COLOMBIE : Un vote du Parlement octroie à l’armée le droit de bafouer les droits humains

Index AI : AMR 23/067/2003
ÉFAI
Mercredi 8 octobre 2003

COMMUNIQUÉ DE PRESSE

Amnesty International a fait part ce mercredi 8 octobre de ses vives préoccupations après qu’une commission parlementaire eut approuvé, mardi 6 octobre, le durcissement d’un projet de loi prévoyant d’octroyer des pouvoirs de police judiciaire à l’armée. Si le texte est adopté tel qu’il a été amendé, l’armée pourra maintenir des suspects en détention pendant six jours, sans que cette détention soit soumise au contrôle d’un juge et sans que le suspect puisse en contester la légalité.
Si le projet de loi est adopté, l’armée pourra procéder à des arrestations, effectuer des perquisitions au domicile de particuliers et intercepter des communications sans autorisation d’un juge. Le vote intervenu mardi est le cinquième sur ce projet de loi.

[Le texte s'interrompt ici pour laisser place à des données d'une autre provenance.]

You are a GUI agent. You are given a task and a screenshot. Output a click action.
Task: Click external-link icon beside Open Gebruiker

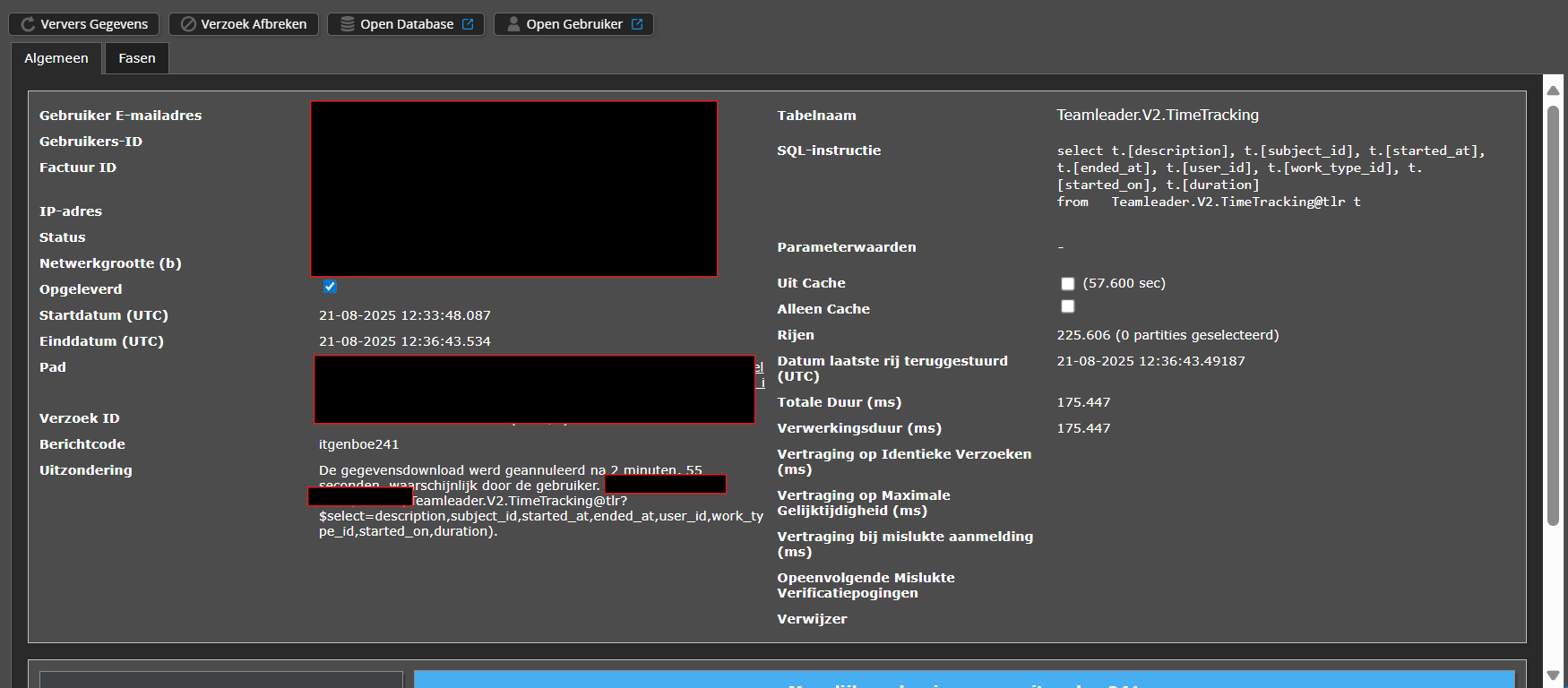pyautogui.click(x=637, y=24)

Trois autres sont nécessaires avant que celui-ci soit définitivement adopté.
« L’octroi de pouvoirs de police judiciaire à l’armée va accroître le risque de violations des droits fondamentaux des personnes détenues et donner un nouvel élan à la campagne menée par l’armée pour intimider, réduire au silence et discréditer les organisations de défense des droits humains et des droits sociaux », a souligné Amnesty International.

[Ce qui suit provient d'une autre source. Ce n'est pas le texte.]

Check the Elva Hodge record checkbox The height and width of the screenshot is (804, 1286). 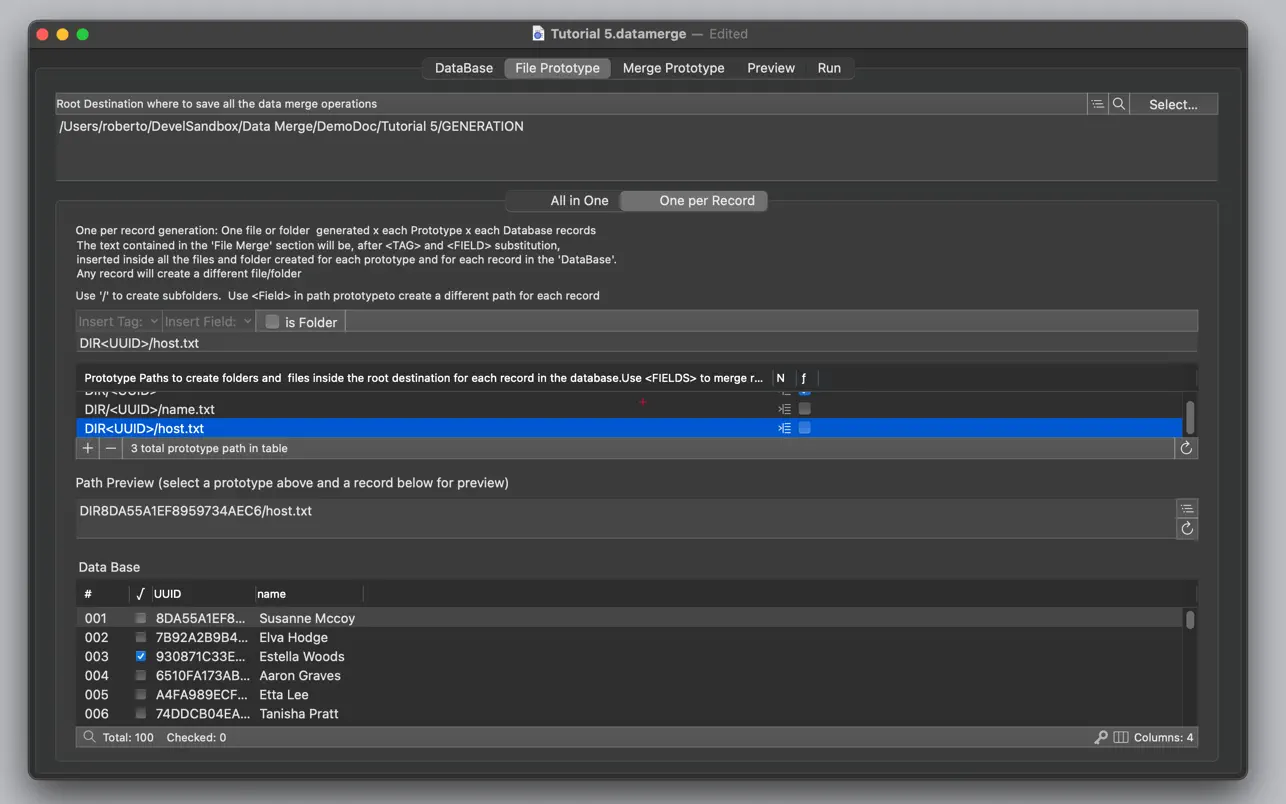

L’organisation continue à recevoir des informations faisant état des violations systématiques et généralisées des droits humains perpétrées par les forces de sécurité colombiennes, qui agissent seules ou avec le concours de groupes paramilitaires soutenus par l’armée. Si les forces armées étaient autorisées à maintenir des suspects en détention pendant six jours sans qu’un juge soit saisi, le risque pour les personnes détenues au secret d’être soumises à la torture ou à d’autres formes de mauvais traitements pourrait être accru.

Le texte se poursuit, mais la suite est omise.